Each weight is scaled by the mean absolute value of the weight matrix, then rounded to {-1, 0, +1}.

Activation quantization: Activations are scaled per token to [-Q_b, Q_b] using 8-bit quantization (absmax scaling), with no zero-point offset.

The model adopts LLaMA-compatible components: RMSNorm, SwiGLU activations, rotary embeddings, no bias terms. This makes BitNet b1.58 a drop-in replacement in the LLaMA ecosystem (Huggingface, vLLM, llama.cpp).

Training uses straight-through estimators (inherited from original BitNet) to pass gradients through the non-differentiable rounding operation.

Key Results

Evaluated on RedPajama (100B tokens), compared to reproduced FP16 LLaMA:

Model Size Memory Latency PPL
LLaMA 700M 2.08 GB (1x) 1.18 ms (1x) 12.33
BitNet b1.58 700M 0.80 GB (2.6x) 0.96 ms (1.23x) 12.87
LLaMA 3B 7.89 GB (1x) 5.07 ms (1x) 10.04
BitNet b1.58 3B 2.22 GB (3.55x) 1.87 ms (2.71x) 9.91
BitNet b1.58 3.9B 2.38 GB (3.32x) 2.11 ms (2.40x) 9.62

At 3B, BitNet b1.58 matches or beats LLaMA perplexity with 3.55x less memory and 2.71x lower latency.
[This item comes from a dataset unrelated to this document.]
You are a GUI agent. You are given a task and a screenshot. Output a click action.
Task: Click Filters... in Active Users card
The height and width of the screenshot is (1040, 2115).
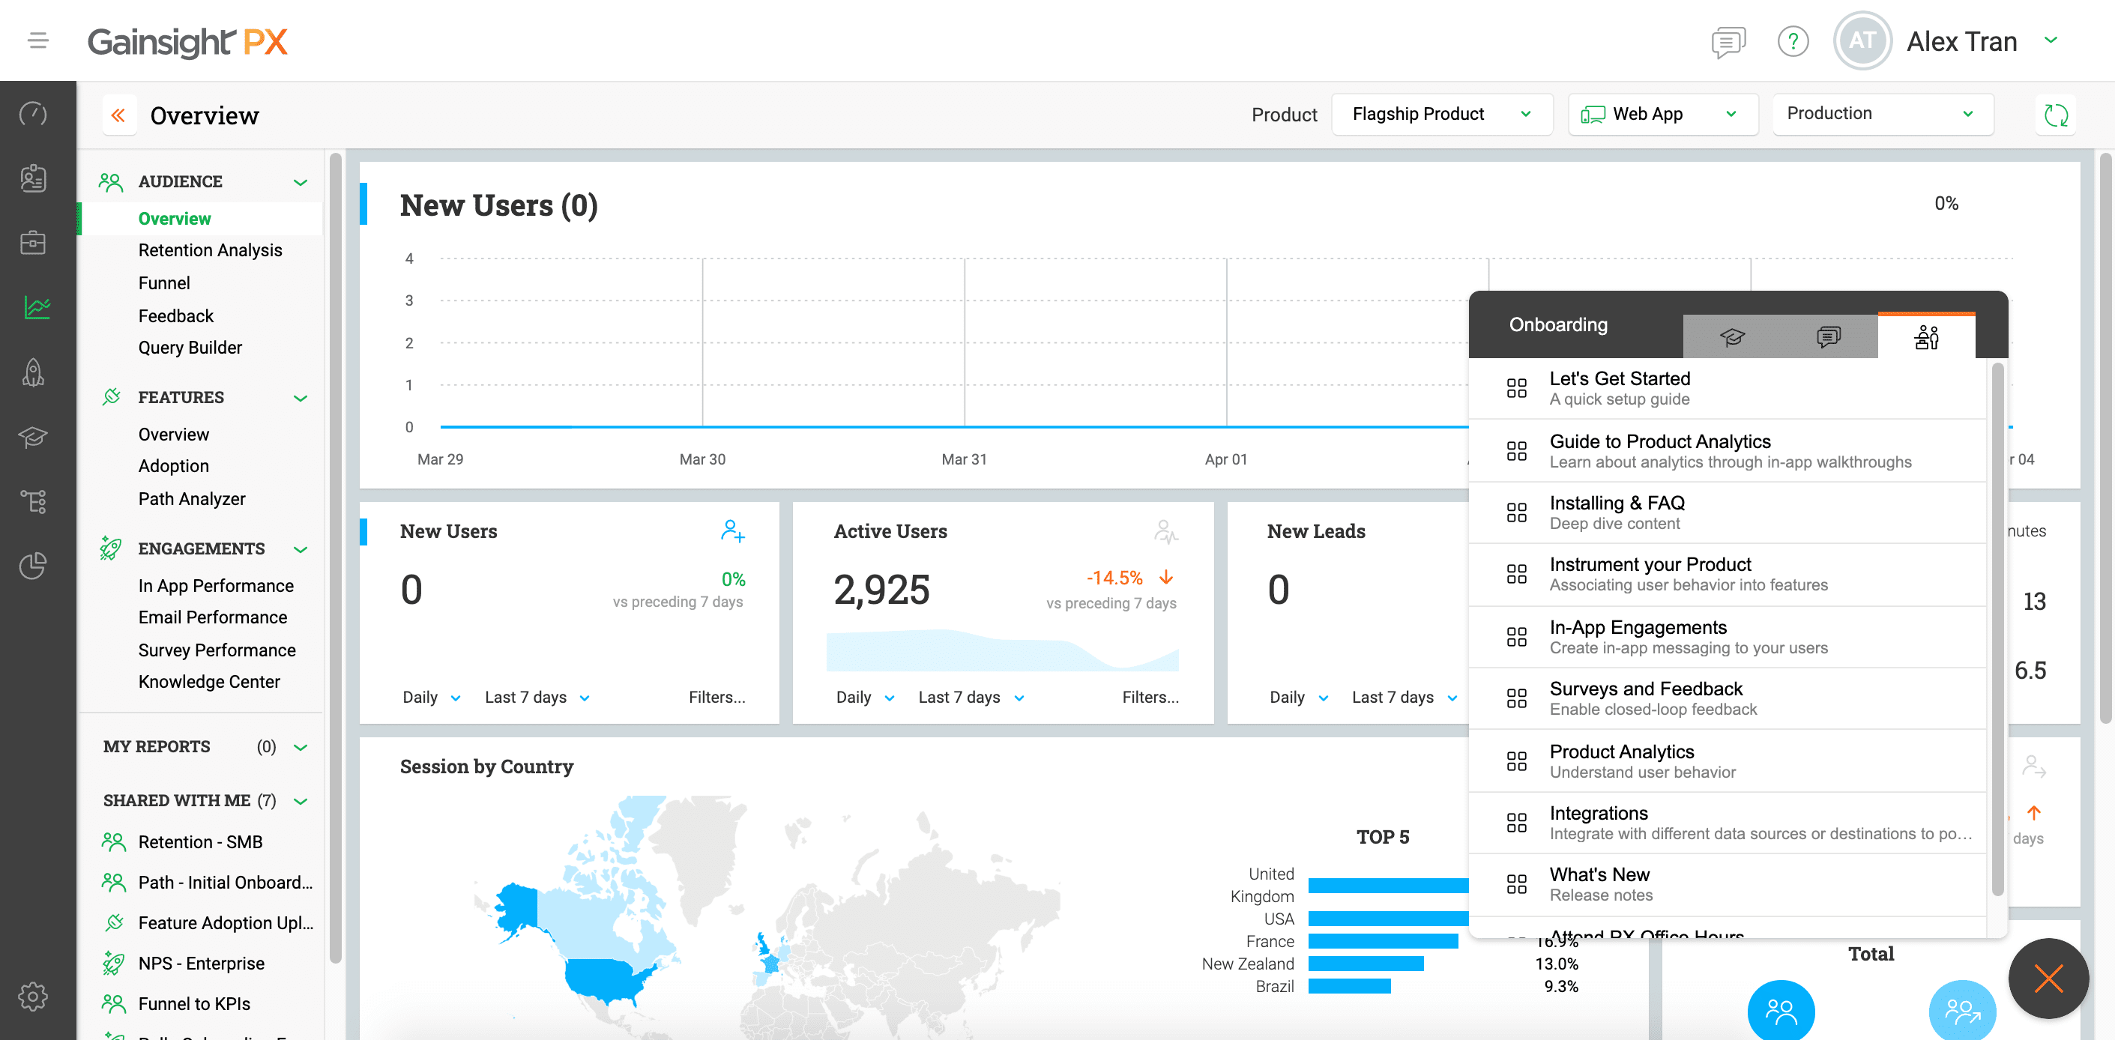click(x=1149, y=697)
At 70B, BitNet b1.58 is 4.1x faster and 7.16x more memory-efficient.

Throughput (70B, two 80GB A100s): BitNet b1.58 supports 11x larger batch size and 8.9x higher throughput than LLaMA 70B.

Energy: BitNet b1.58 saves 71.4x arithmetic operations energy for matrix multiplication on 7nm chips (INT8 addition vs. FP16 multiply-add).
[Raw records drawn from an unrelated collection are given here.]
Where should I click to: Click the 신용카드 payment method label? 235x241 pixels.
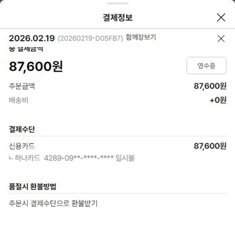click(22, 146)
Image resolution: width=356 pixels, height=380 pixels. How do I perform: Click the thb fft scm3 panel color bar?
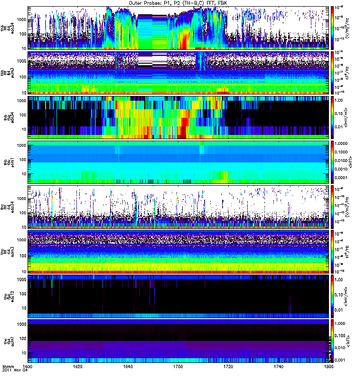332,73
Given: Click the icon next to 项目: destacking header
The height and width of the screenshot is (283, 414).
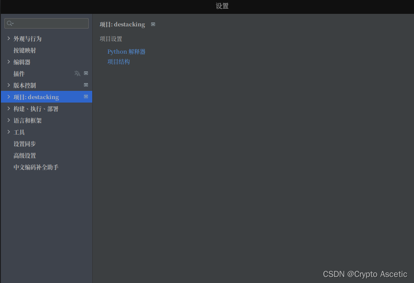Looking at the screenshot, I should tap(153, 24).
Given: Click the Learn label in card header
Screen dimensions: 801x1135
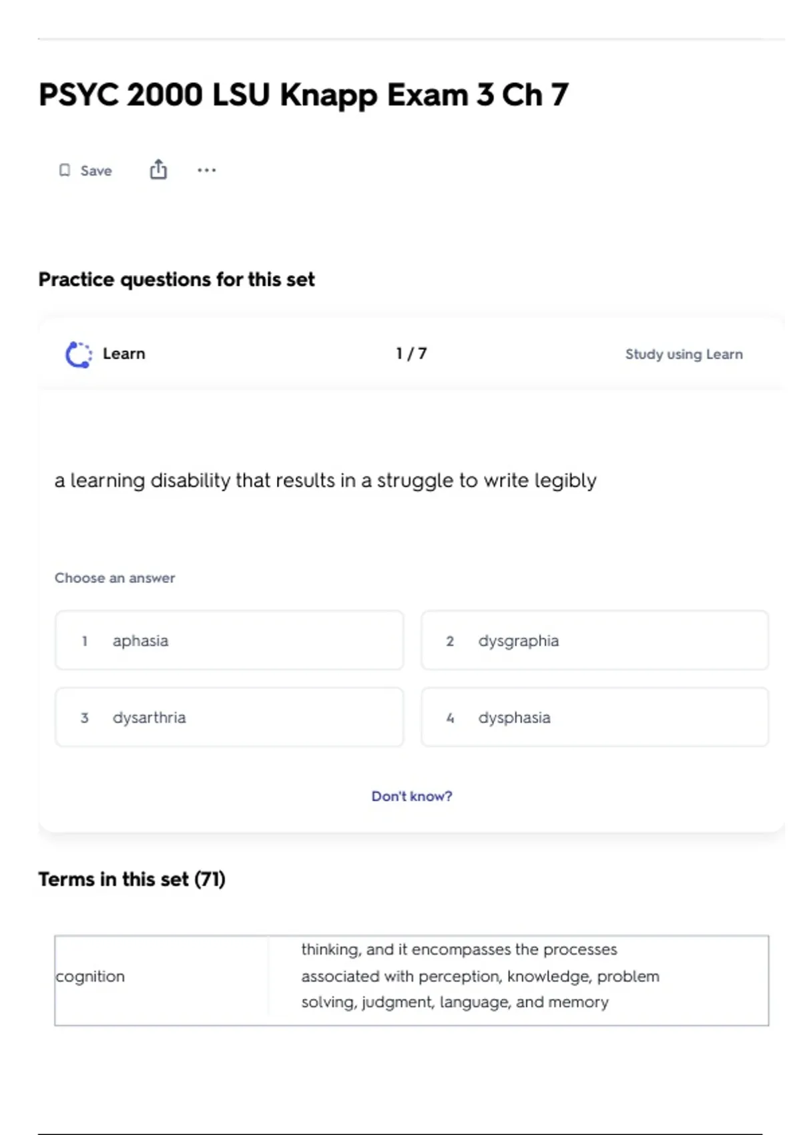Looking at the screenshot, I should (123, 353).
Zero-shot tasks (3B): BitNet b1.58 3.9B achieves 51.2 average vs. LLaMA 3B 49.7 across ARC-Easy, ARC-Challenge, HellaSwag, BoolQ, OpenBookQA, PIQA, WinoGrande.
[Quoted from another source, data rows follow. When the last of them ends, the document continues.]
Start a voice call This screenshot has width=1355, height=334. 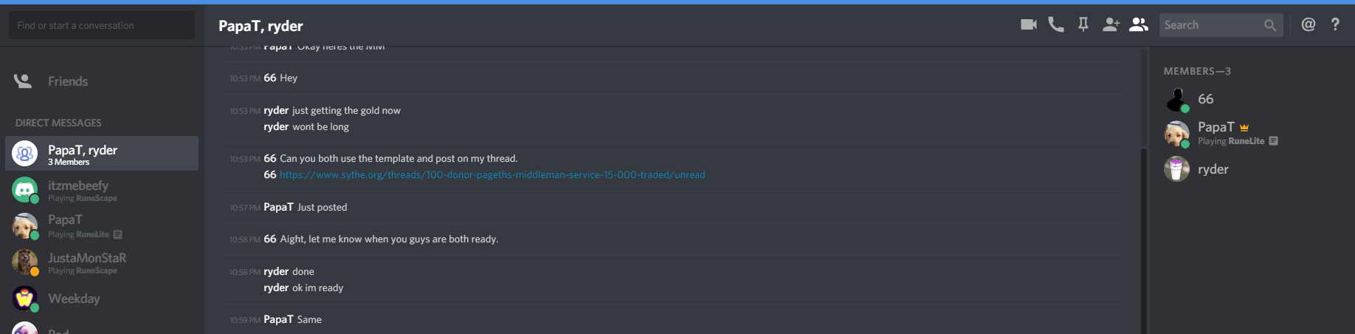[1056, 24]
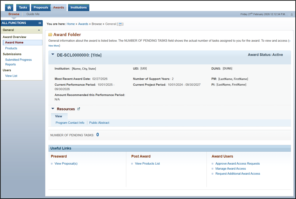296x199 pixels.
Task: Go to the Institutions tab
Action: pyautogui.click(x=78, y=8)
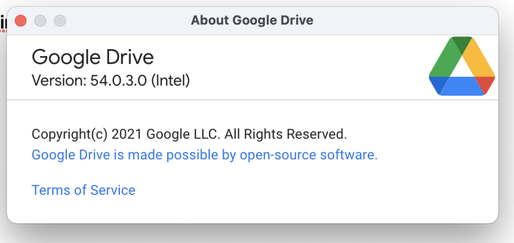
Task: Click the "All Rights Reserved." text
Action: (x=286, y=134)
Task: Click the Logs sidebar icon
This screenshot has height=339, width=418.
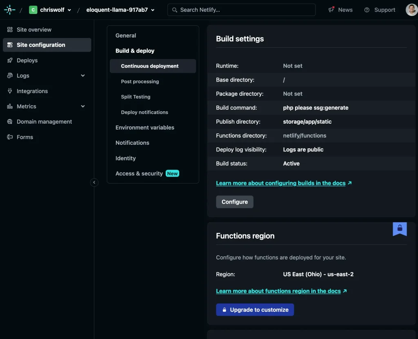Action: 10,75
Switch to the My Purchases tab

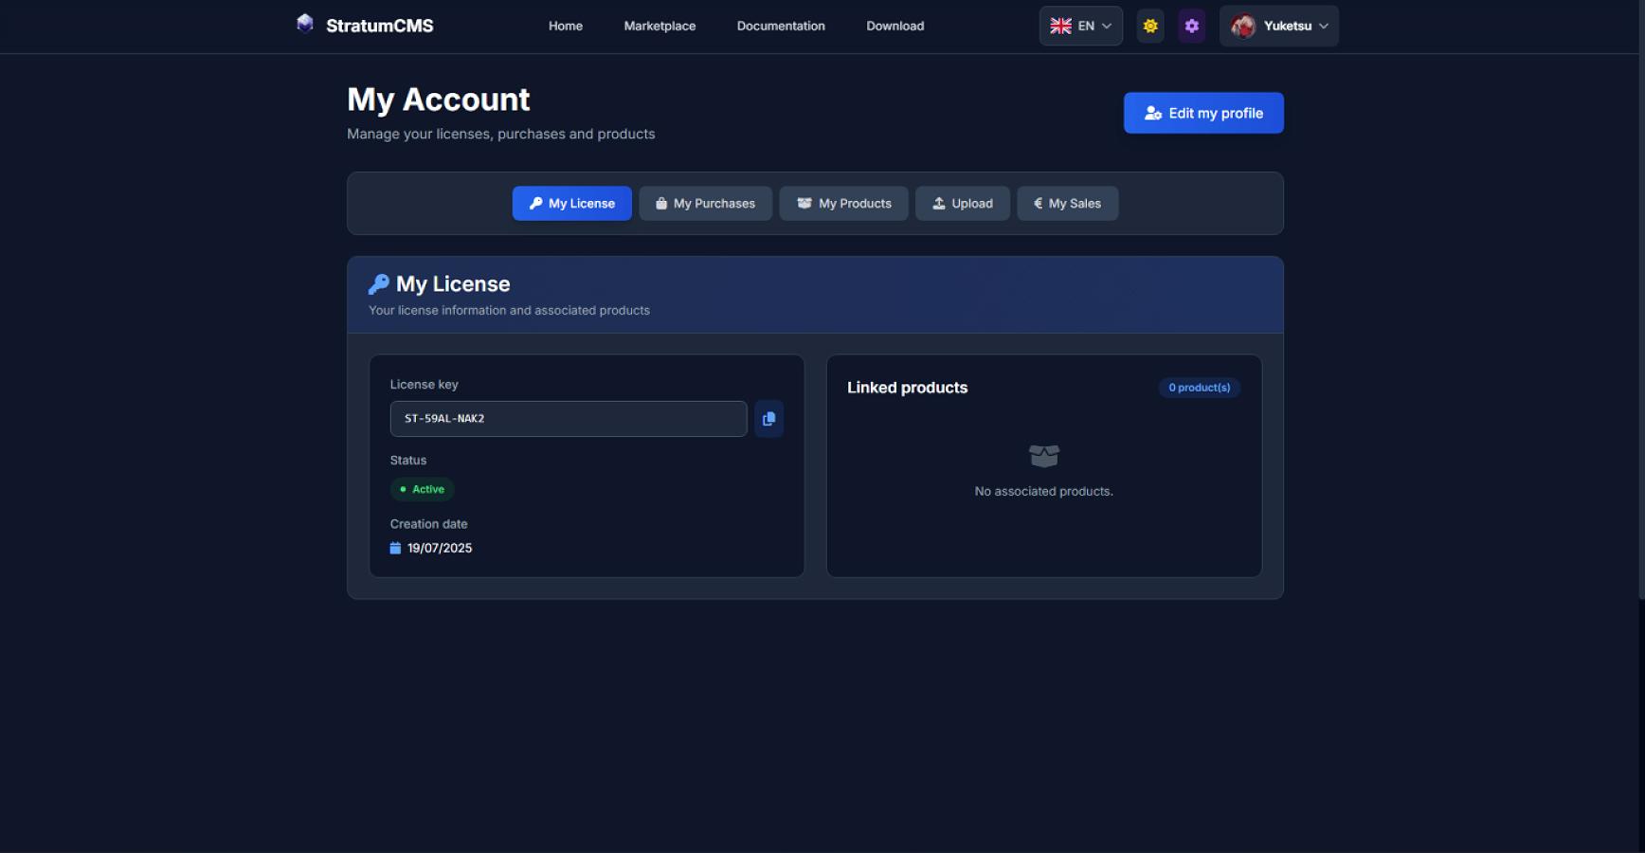tap(705, 204)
2T token training: BitNet b1.58 3B outperforms StableLM-3B on all benchmarks (74.34 vs. 73.22 average).

Limitations

Relevance to DynamICCL

BitNet b1.58 is indirectly relevant to DynamICCL through its effect on collective communication patterns during distributed training and inference.

Smaller tensors, different AllReduce dynamics. During distributed training of a BitNet b1.58 model, gradient AllReduce operates on ternary-quantized gradients (or quantized gradient updates). The effective message size per AllReduce is dramatically smaller than FP16, shifting the collective from being bandwidth-bound toward latency-bound. DynamICCL's Agent-2 would need to select different configurations (e.g., prefer tree algorithm for small messages, ll protocol) than for full-precision training.

Communication-compute ratio shift. Because BitNet b1.58 matrix multiplications are pure additions, the compute-to-communication ratio changes relative to FP16 models. Communication becomes proportionally more significant. This increases the marginal value of NCCL tuning — precisely DynamICCL's target.

MoE scaling direction. The paper explicitly discusses 1-bit MoE as future work, noting that ternary weights reduce inter-chip activation transfer overhead. MoE models are heavy users of AllToAll collectives; DynamICCL's algorithm selection capability is directly applicable there.